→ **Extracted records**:
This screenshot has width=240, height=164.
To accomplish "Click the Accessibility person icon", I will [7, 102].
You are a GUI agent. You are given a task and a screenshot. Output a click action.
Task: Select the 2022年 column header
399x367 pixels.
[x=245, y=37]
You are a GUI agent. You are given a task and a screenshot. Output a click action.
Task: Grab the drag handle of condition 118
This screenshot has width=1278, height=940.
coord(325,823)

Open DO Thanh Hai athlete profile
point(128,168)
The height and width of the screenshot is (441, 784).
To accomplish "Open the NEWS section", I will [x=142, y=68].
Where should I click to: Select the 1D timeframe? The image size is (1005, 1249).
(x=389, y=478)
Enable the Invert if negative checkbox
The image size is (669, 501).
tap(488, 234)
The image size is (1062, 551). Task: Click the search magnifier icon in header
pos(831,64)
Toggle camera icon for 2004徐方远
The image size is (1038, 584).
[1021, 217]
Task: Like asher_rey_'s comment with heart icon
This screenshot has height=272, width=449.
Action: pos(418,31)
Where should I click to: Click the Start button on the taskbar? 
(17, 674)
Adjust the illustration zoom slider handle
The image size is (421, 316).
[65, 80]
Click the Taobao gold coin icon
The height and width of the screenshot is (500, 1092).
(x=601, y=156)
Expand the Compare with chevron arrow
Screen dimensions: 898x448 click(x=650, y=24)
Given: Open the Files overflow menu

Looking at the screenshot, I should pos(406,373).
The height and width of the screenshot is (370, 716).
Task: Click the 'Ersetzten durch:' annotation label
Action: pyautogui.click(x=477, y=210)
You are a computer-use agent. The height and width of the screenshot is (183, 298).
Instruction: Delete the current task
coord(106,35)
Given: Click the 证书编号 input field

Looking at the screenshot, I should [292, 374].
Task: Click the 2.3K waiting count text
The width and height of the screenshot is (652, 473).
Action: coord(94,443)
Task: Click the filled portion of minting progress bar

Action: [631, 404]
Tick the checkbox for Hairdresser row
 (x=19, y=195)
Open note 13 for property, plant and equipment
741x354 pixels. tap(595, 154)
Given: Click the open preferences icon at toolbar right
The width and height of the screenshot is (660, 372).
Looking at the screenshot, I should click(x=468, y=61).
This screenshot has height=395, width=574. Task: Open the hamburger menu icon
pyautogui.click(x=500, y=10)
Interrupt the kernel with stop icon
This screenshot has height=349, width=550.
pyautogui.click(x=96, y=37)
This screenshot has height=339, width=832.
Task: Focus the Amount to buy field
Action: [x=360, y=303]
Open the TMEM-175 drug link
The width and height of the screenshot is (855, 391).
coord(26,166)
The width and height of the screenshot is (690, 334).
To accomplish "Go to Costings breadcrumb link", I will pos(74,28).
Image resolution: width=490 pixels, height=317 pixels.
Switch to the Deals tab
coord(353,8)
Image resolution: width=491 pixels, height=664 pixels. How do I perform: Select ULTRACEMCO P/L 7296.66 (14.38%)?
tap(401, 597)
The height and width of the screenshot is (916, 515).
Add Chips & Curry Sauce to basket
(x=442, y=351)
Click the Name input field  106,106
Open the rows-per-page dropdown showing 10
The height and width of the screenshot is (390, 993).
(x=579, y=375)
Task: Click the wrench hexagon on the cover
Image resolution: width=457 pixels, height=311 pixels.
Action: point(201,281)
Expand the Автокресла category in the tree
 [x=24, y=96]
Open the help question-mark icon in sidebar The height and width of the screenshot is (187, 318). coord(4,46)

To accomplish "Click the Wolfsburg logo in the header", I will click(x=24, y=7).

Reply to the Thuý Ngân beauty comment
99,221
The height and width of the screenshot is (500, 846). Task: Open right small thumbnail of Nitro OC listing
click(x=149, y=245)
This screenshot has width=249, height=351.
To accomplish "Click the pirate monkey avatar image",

→ **Exercise**:
In the records, which lines mention the word "will"? Copy those lines.

→ **Final answer**:
To accomplish "Click the Accessibility person icon", I will [7, 102].
To accomplish "Open the NEWS section", I will [x=142, y=68].
To accomplish "Go to Costings breadcrumb link", I will pos(74,28).
To accomplish "Click the Wolfsburg logo in the header", I will click(x=24, y=7).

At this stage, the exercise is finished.